The countergambit is considered better for White after 4.d4 fxe4 5.Nxe5 Qf6 6.Ng4 Qg6 7.Bf4 or 5...Nf6 6.Bg5.

==Other lines==
- 3...Nge7 is the unusual Kmoch Variation, advocated by Hans Kmoch. According to Reuben Fine, citing analysis by Kmoch, Black equalizes after 4.d4 exd4 5.Bc4 d5 6.exd5 Nxd5 7.0-0 Be7 8.Nxd4 Nxd4 9.cxd4 Be6. The variation has also been attributed to Richard Réti due to him having tried it against Savielly Tartakower, though he lost. Recent analysis gives White the edge, i.e. 1.e4 e5 2.Nf3 Nc6 3.c3 Nge7 4.Bc4 (immediately targeting f7) d5 5.exd5 Nxd5 and now either 6.0-0 or 6.Qb3 lead to a White advantage. Also playable for White is 4.Bb5 which transposes to a line of the Cozio Defense to the Ruy Lopez.

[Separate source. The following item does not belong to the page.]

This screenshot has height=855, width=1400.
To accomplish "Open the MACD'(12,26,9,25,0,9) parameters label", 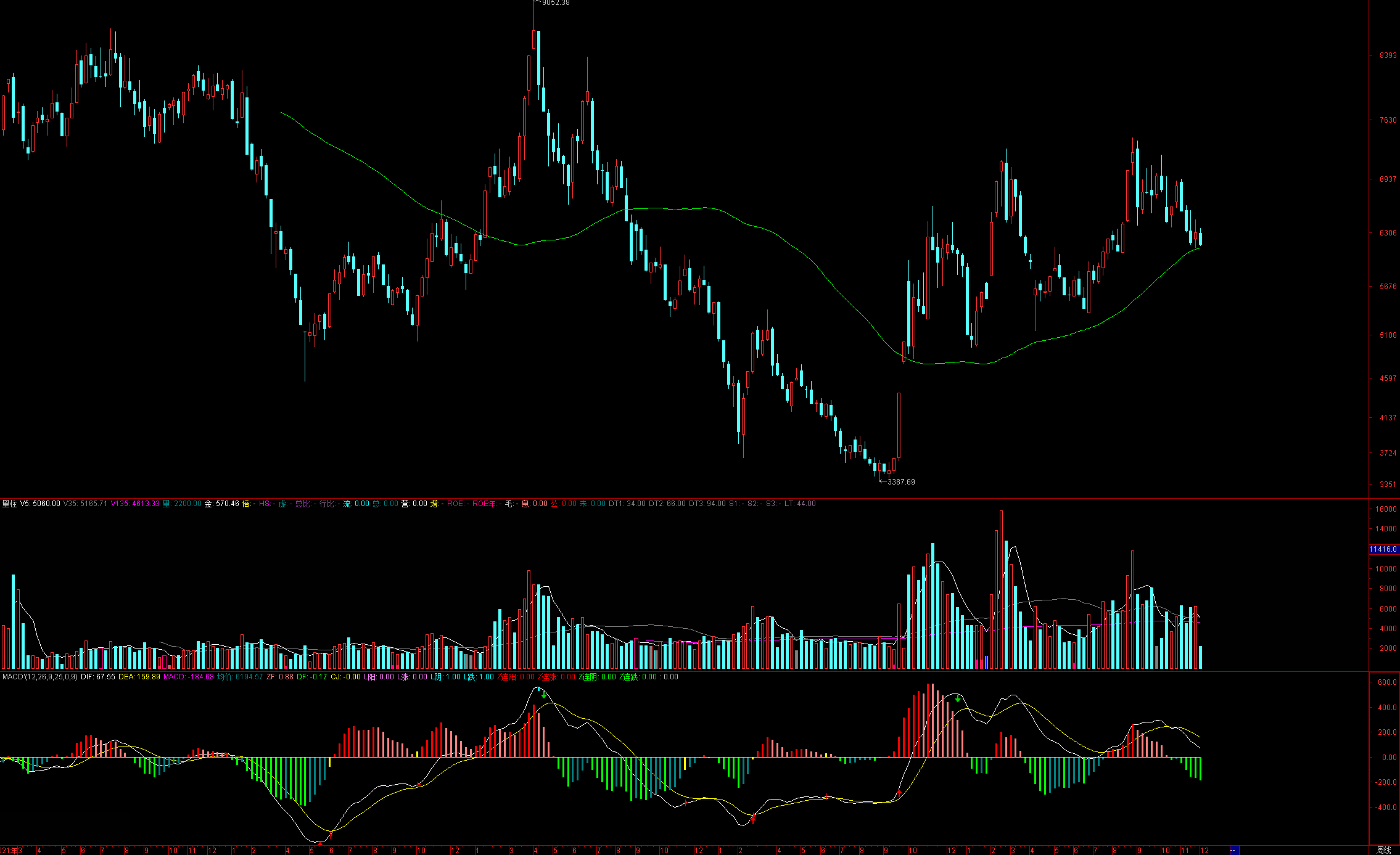I will click(x=39, y=677).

- 3...d6 reinforces the e5-pawn and intends to show that c3 was unnecessary. It is considered passive, however, and does not present White with any problems. White's most common next move is 4.d4. Alternatives include 4.Bb5, which transposes to the Ruy Lopez, and 4.Bc4, which transposes to the Italian Game.
- 3...Be7 is another passive variation that White typically responds to with 4.d4.

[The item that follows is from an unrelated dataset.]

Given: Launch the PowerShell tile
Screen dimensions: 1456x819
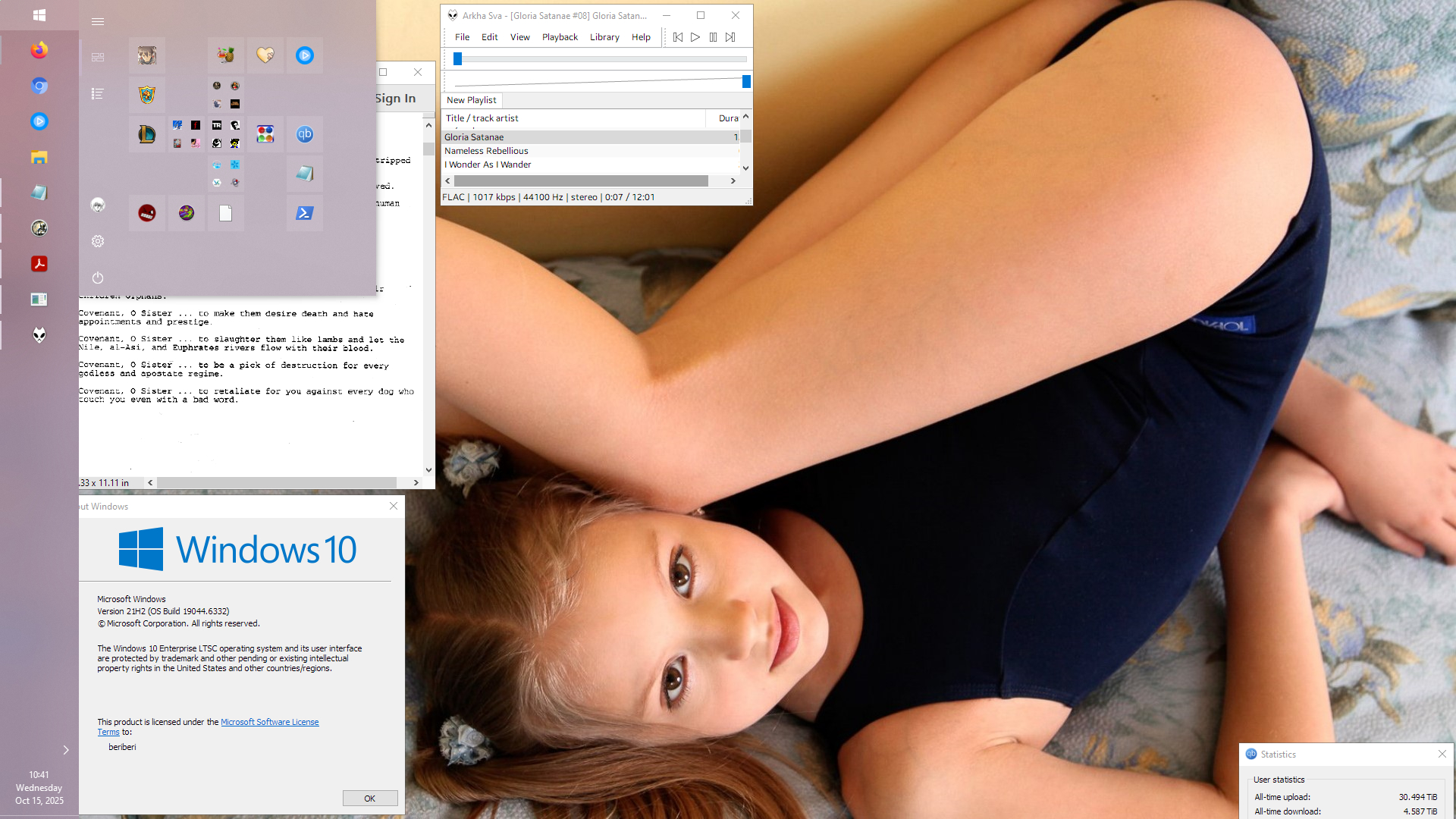Looking at the screenshot, I should (x=304, y=213).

- 3...Bc5?! is typically met with 4.d4 or 4.b4, both of which force the bishop to move again.

==Illustrative games==
Here are two games illustrating the wild tactical play that often develops in the 3...d5 4.Qa4 f6 5.Bb5 Ne7 line:

- Mikhail Chigorin vs. George H.D. Gossip, New York 1889:
1. e4 e5 2. Nf3 Nc6 3. c3 d5 3...Nf6 is the safest response if Black is not well versed in the ensuing complications—as Gossip proves not to be. 4. Qa4 f6 5. Bb5 Ne7 6. exd5 Qxd5 7. 0-0 7.d4! is the main line today. 7... Bd7 7...e4! 8.Ne1 Bf5 9.f3 leads to equality. 8. d4 e4 9. Nfd2 Ng6? 9...f5! or 9...0-0-0 was better. 10. Bc4 Qa5 11. Qb3 f5? 11...0-0-0! was the best chance. 12. Bf7+ Ke7? 12...Kd8 is forced. 13. Nc4! Setting up a problem-like finish. 13... Qa6 14. Bg5+! Kxf7 15. Nd6# Black's king cannot escape the double check.

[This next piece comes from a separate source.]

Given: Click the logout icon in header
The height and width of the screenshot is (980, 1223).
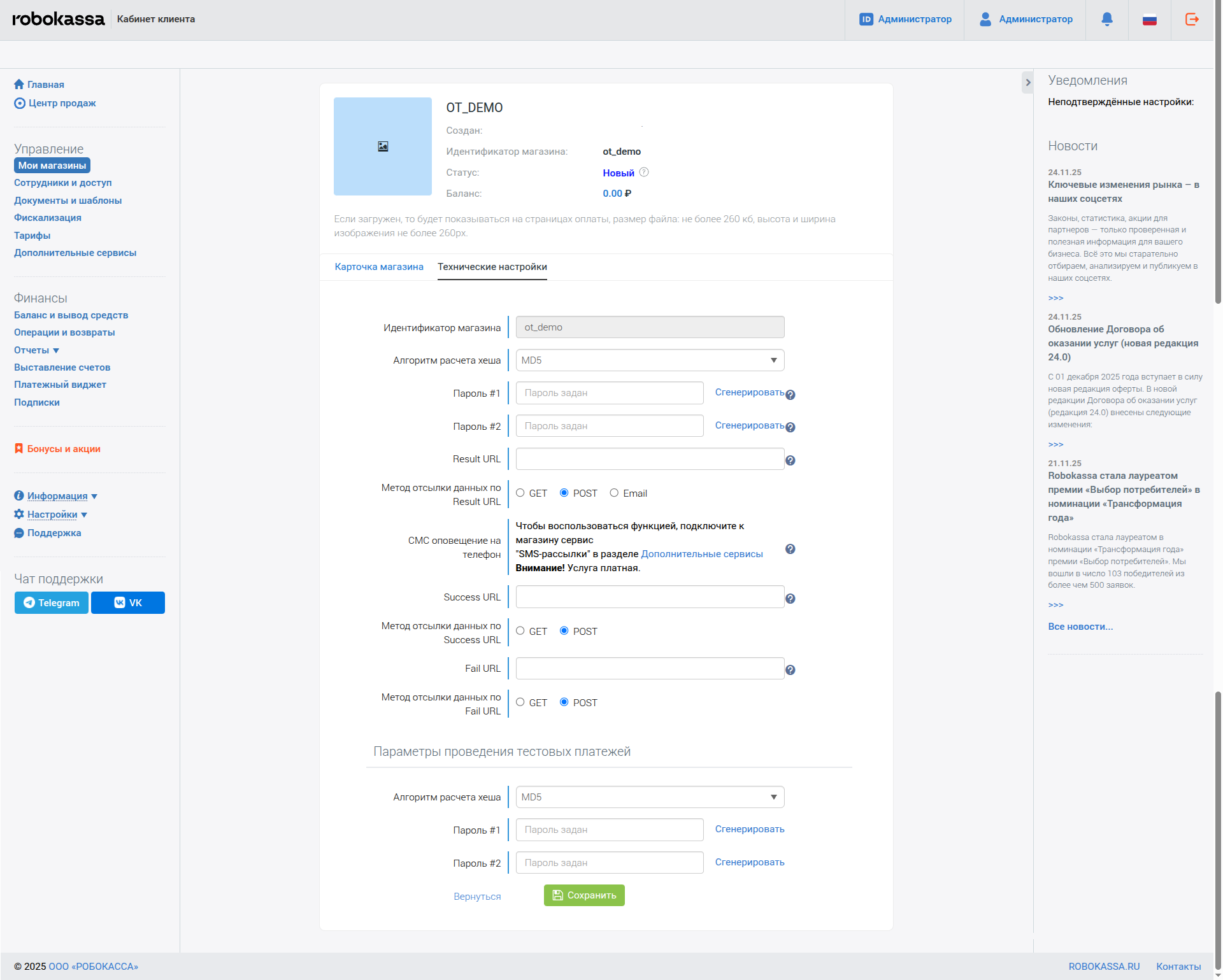Looking at the screenshot, I should (1192, 19).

- S. Kaouras vs. R. Vorlop, e-mail 2003:
1. e4 Nc6 2. Nf3 e5 3. c3 d5 4. Qa4 f6 5. Bb5 Nge7 6. exd5 Qxd5 7. d4 7.0–0 is considered the main line, e.g. 7...Bd7 8.d4 a6!? (8...exd4 9.cxd4 Ne5 10.Bxd7+ Qxd7 is equal) 9.c4 Qf7 10.d5 Nb8 11.Bxd7+ Nxd7 12.Nc3 Nf5 13.b4 gave White the advantage in S. Hassan–B. Amin, Cairo 2003. 7... e4 Alternatives are the old move, 7...Bd7, and 7...Bg4, which is currently popular at the international level. 8. c4 Qd7 9. Nfd2 Qxd4 10. 0–0 Bd7 11. Nc3 a6 12. Nb3 Qe5 13. c5 f5 14. g3 Ng6 15. Rd1 Be7 16. Bc4 Nd4 Now White appears to be in deep trouble. 17. Qxd7+! The best practical choice, which inspires White to play very aggressively. 17... Kxd7 18. Be3 Nh4 If 18...Kc8, 19.Bxd4 traps Black's queen. 19. gxh4 Kc8 20. Bxd4 White has three pieces for the queen and the initiative; Black's pieces are uncoordinated. 20... Qf4 21. Be6+ Kb8 22. Ne2 Qf3 23. Ng3 Bxh4 24. Be3 g6 24...f4? 25.Nd2 traps the queen. 25. Rd7 Bf6 26. c6 b5 27. Rd5 Re8 28. Nc5 Bg7 29. Rad1! White creates a by threatening Rd8+. 29... Ka7 30. Rd7 Be5 31. Bxf5 gxf5 32. Nb7+ Qxe3 33. fxe3 Having regained the queen, White has a winning advantage. 33... f4 34. exf4 Bxf4 35. Nd6 Bxd6 36. R1xd6 Kb6 37. Rd1 Re6 38. Re1 e3 39. Rxh7 Rae8 40. Rg7 Kxc6 41. Re2 Re5 42. Nf1 Kd5 43. Kg2 c5 44. Rg3 Kd4 45. h4 c4 46. Rexe3 Rxe3 47. Nxe3 Kd3 48. Kh3 Kd2 49. Nd5 Kc1 50. Rg2 Re5 51. Nf4 b4 52. h5 Kb1 53. h6 Re8 54. Kg4 Rh8 55. Kg5 c3 56. bxc3 bxc3 57. Rh2 c2 58. Nd3 1–0 Notes based on those by International Master Gary Lane.